STOCKHOLM (Reuters) - A broad Syrian opposition group wants to be recognized internationally as representative of those ranged against President Bashar al-Assad, but has no plan to be an alternative government, one of its members said on Monday.
The National Council was formed in Istanbul on October2 and includes academics, grassroots activists, the Muslim Brotherhood and the Damascus Declaration, the main grouping of established opposition figures.
“We will seek recognition ... and we say all the time that there are important people, knowledgeable people who can do everything that is good for Syria and Syria’s future,” Abdulbaset Sieda, a Sweden-based member of the executive committee of the council, told a news conference.
He was speaking after opposition talks at the weekend in Sweden, including the council, representatives of coordination committees from within Syria and other activists.
Sieda told reporters that the council did not see itself as a government-in-waiting. “Our role ends with the fall of this regime,” he added, saying that discussions would then be held about future elections and broadening democracy.
Syria warned on Sunday it would retaliate against any country that formally recognizes the National Council.
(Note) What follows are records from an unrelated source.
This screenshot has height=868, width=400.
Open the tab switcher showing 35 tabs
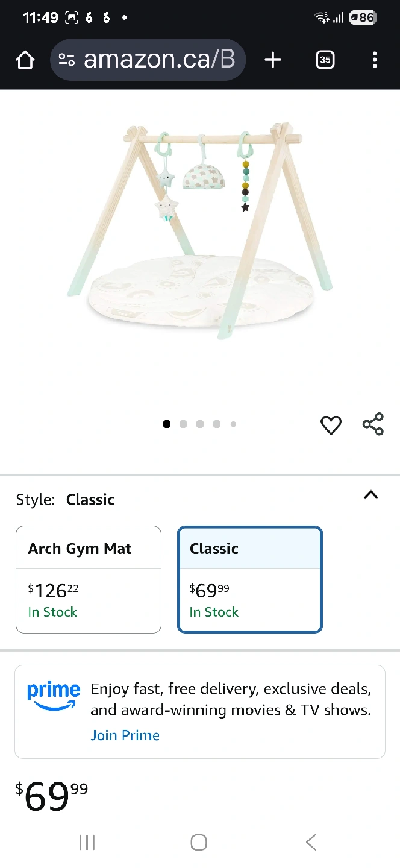[x=325, y=60]
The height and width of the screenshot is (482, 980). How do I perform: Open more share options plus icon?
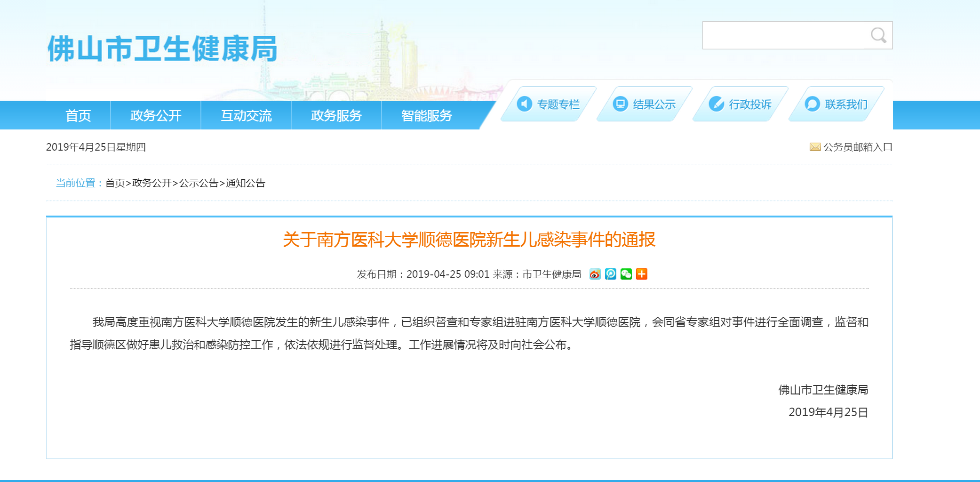tap(641, 274)
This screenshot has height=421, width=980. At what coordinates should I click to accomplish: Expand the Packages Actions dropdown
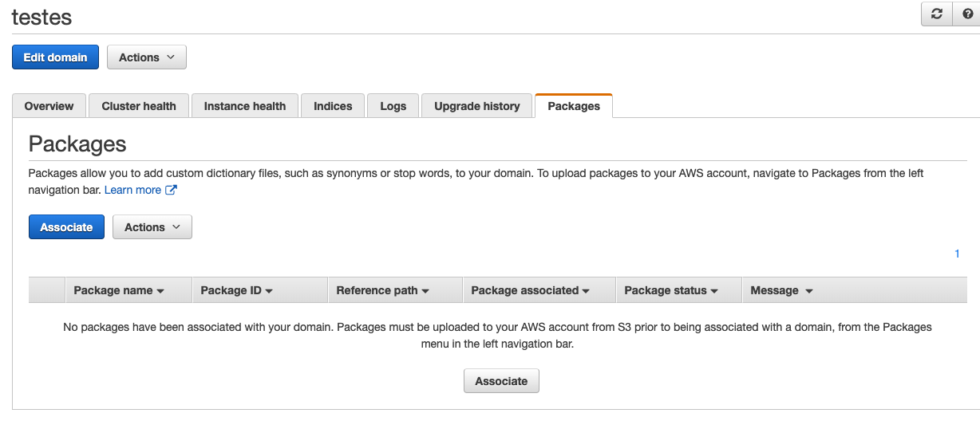click(x=152, y=227)
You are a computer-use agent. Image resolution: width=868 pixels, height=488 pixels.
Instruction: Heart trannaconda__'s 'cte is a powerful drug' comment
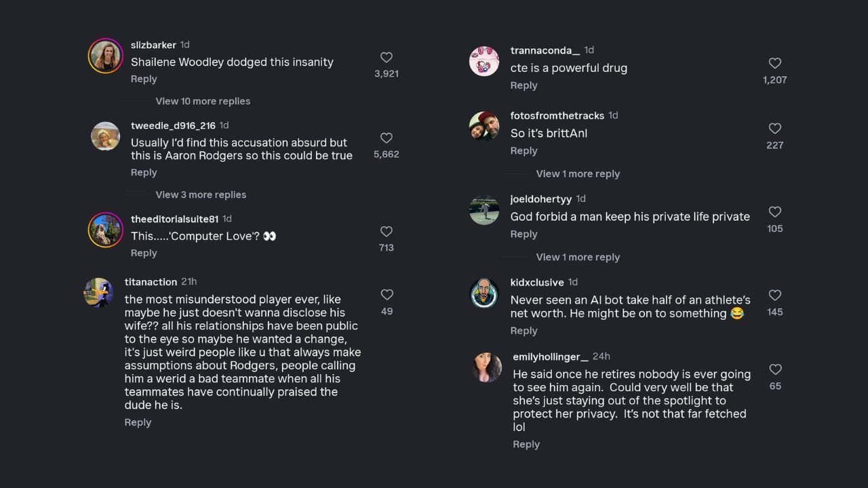click(x=775, y=63)
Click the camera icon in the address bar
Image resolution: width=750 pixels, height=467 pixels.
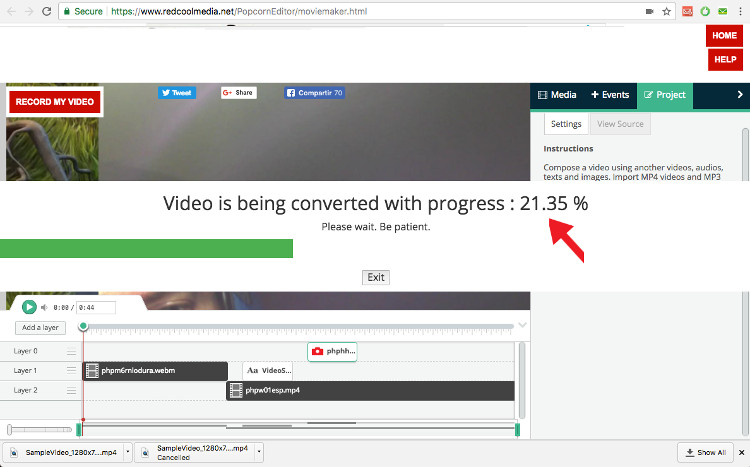pyautogui.click(x=649, y=11)
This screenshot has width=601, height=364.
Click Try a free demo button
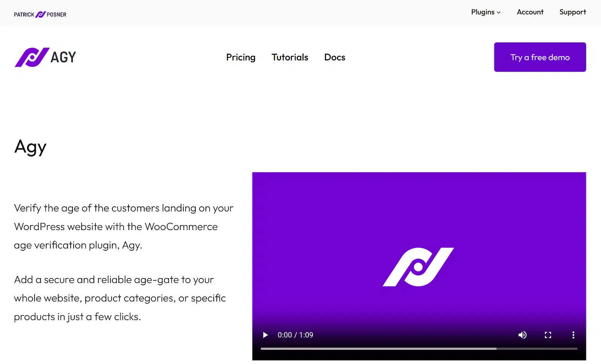pyautogui.click(x=540, y=57)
European Union foreign ministers, meeting in Luxembourg, called the creation of the opposition council “a positive step forward” but stopped short of any move to recognize the body.
The formation of the umbrella group has been welcomed by Assad’s Western critics, including the United States, however they have not embraced it diplomatically as they did the Libyan rebels who overthrew Muammar Gaddafi.
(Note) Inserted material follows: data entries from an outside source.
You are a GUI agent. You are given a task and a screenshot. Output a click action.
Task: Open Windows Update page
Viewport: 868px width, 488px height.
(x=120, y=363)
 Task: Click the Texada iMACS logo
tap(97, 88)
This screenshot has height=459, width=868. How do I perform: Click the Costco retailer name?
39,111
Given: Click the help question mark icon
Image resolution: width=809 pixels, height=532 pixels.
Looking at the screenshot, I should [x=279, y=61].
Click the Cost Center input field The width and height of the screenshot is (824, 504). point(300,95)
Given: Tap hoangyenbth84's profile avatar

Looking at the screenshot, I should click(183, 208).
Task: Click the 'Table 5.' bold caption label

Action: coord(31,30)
Sieda said the council viewed itself as representing 60 percent of the opposition.
The talks in Sweden, arranged by the Palme Center, which promotes democracy, were aimed at unifying opposition efforts.
Participants broadly agreed that it was important to uphold human rights, further democracy and respect minority rights.
They called for international observers in Syria and backed sanctions targeted at individuals within the government, rather than against the country in general.
“There is almost a consensus to not like military intervention, but one would rather have political and diplomatic intervention,” political scientist Ghied al-Hashmy told the news conference.